--- Passage for review ---
= Seneschal of Normandy =

The Seneschal of Normandy was an officer carrying out and managing the domestic affairs of the lord of the Duchy of Normandy. During the course of the twelfth century, the seneschalship, also became an office of military command.

The seneschal managed the household, coordinating between the receivers of various landholdings and the chamber, treasury, and the chancellory or chapel. The seneschals of Normandy, like those appointed in Gascony, Poitou, and Anjou had custody of demesne fortresses, the regional treasuries, and presidency of the highest court of regional custom.

==List of Seneschals==

- English
- Osbern the Steward
- William FitzOsbern, 1st Earl of Hereford
- ...
- Robert de Neubourg (1154)
- William de Saint-Jean (1171)
- William de Courcy
- Richard of Ilchester (1176-1178)
- William FitzRalph (1178-1200)
- Guérin de Glapion (1200-1201)
- Ralph Tesson (1201-1203)
- William Crassus (1203)
- ..
- Richard Woodville, 1st Earl Rivers (1423)
- William Hodehal or Hodalle (1424)
- Thomas Scales, 7th Baron Scales (before 1442-1450)

- French
- 1451-1460: Pierre de Brézé (1412-1465)
- 1460-1464: Louis d'Estouteville (1400-1464)
- 1475-1494: Jacques de Brézé (1440-1494), son of Pierre;
- 1494-1499: Louis de Brézé, last Seneschal of Normandy, office abolished in 1499.

--- What is expected ---
In the text on the Seneschal of Normandy, who was the last person to hold the office?

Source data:
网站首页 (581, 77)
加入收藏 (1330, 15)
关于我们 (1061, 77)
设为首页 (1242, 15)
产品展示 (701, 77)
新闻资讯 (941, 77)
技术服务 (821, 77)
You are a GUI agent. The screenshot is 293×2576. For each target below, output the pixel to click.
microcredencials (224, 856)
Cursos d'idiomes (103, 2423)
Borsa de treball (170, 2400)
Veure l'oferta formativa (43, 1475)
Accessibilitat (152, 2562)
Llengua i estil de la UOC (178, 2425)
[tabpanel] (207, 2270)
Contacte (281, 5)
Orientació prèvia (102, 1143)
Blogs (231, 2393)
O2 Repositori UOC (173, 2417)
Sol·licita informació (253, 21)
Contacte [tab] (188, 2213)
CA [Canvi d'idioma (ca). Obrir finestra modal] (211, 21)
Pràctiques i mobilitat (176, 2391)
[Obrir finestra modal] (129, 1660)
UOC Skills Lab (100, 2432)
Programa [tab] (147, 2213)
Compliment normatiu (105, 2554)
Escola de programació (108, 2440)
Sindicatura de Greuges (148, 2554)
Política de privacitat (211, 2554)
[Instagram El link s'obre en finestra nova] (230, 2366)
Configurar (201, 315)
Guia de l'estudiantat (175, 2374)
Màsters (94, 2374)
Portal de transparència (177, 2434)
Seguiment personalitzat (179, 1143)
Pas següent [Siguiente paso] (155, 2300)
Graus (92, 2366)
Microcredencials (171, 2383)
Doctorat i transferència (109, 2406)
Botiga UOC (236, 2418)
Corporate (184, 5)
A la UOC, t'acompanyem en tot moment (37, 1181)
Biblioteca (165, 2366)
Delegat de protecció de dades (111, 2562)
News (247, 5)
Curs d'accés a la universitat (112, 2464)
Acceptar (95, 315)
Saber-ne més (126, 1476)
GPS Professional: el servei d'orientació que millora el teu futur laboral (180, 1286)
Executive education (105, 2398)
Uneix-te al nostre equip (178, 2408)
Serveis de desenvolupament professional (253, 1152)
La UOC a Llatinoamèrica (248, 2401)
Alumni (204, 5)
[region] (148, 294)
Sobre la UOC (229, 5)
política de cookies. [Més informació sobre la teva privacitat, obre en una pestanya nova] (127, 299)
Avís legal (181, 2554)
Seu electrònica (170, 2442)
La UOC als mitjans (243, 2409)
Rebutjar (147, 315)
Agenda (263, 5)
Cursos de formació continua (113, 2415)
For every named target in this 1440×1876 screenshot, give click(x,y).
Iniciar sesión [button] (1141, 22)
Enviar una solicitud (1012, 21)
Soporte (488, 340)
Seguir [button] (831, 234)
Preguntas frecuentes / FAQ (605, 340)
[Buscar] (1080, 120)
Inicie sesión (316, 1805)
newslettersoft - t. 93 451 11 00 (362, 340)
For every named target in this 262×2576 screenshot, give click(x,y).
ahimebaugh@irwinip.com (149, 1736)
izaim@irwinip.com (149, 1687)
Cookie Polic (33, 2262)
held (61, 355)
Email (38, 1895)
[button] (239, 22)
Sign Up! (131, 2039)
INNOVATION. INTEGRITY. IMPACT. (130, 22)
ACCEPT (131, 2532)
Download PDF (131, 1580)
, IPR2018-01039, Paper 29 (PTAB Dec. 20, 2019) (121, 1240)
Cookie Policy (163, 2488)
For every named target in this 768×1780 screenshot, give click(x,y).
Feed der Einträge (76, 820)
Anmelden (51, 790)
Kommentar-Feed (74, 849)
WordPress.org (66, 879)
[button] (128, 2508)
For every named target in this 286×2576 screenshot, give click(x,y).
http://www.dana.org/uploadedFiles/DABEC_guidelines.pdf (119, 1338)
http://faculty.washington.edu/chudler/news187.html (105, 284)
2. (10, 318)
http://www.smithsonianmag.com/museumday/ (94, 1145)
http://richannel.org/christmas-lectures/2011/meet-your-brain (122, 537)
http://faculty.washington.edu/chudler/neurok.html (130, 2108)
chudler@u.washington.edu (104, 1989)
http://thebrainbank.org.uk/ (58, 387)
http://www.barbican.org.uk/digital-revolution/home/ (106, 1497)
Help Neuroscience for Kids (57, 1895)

--- Exercise response ---
Louis de Brézé